Moral Disorder
Margaret Atwood Bloomsbury, 257pp, £15.99
ISBN 0747581622
Nell, the slippery protagonist of Margaret Atwood’s latest collection of short stories, is a familiar Atwoodian creation: she lives "like a sort of transparent balloon, drifting over the world without making much contact with it". We follow her from introspective childhood, through a series of failed relationships ("trapped, stagnant, limp-bristled companionship"), to an uneasy marriage and a dilapidated farmhouse in the middle of nowhere. The spaces between the stories speak as loudly as the stories themselves, just as unspoken words between characters seethe with insistence.
Atwood’s world is uncontrollable, threatening: farm animals clamour to escape; ghosts (or "entities") linger in dark corners; families crumble and, always, loneliness loiters somewhere at the edge. Nevertheless, this is one of her funniest works, often (surprisingly) when the subject matter is at its darkest.

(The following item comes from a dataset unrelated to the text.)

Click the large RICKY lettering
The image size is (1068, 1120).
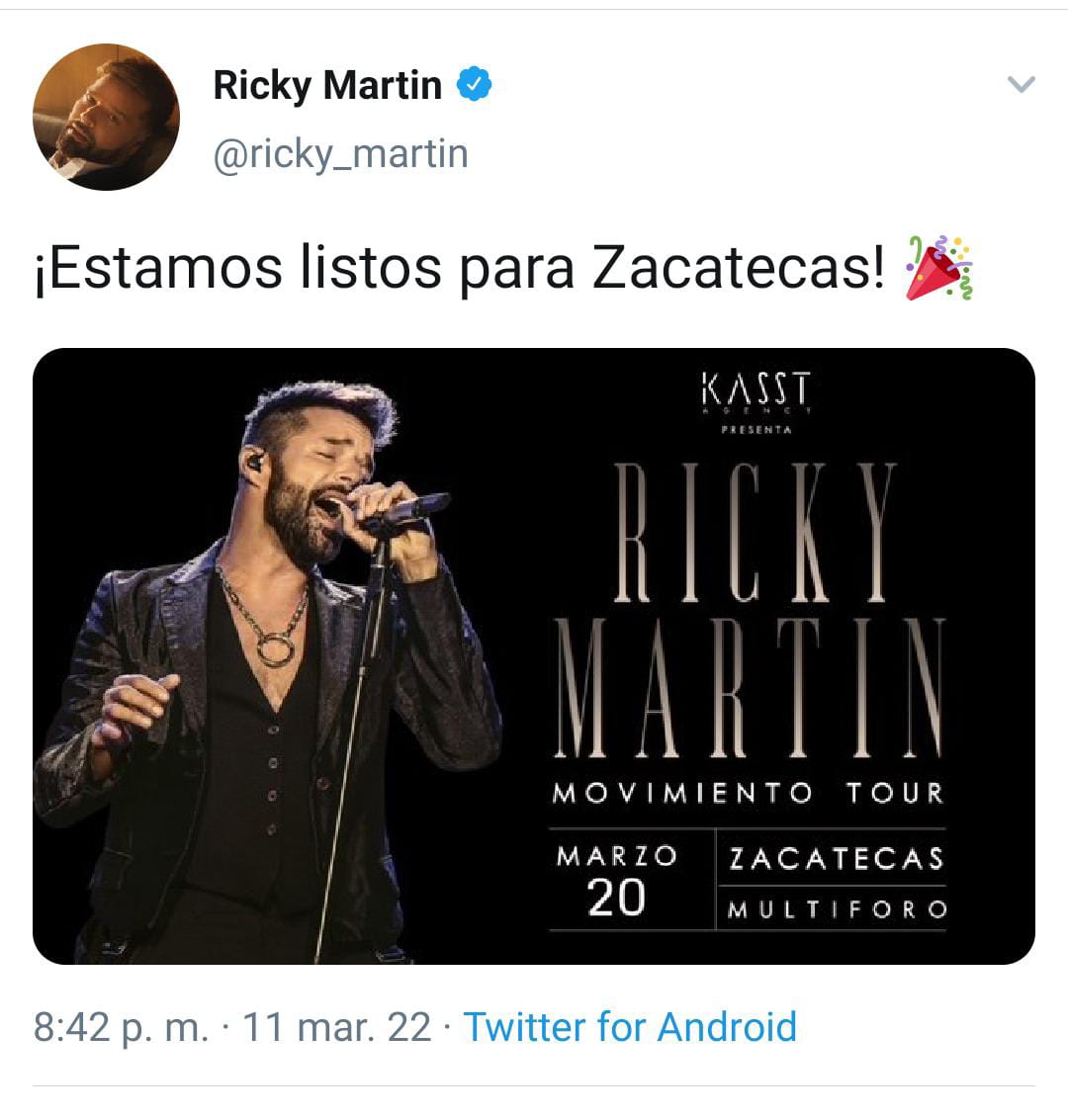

Atwood swirls her finger in many themes: the treachery of the countryside and the indifference of the city, the inevitable dusty drift into old age and, most poignantly, the unfinished stories that define us all. Like Nell, Atwood suggests, we all occupy "the small window between . . . past tense, back then; future tense, not yet". A chilling, and tantalising, conclusion.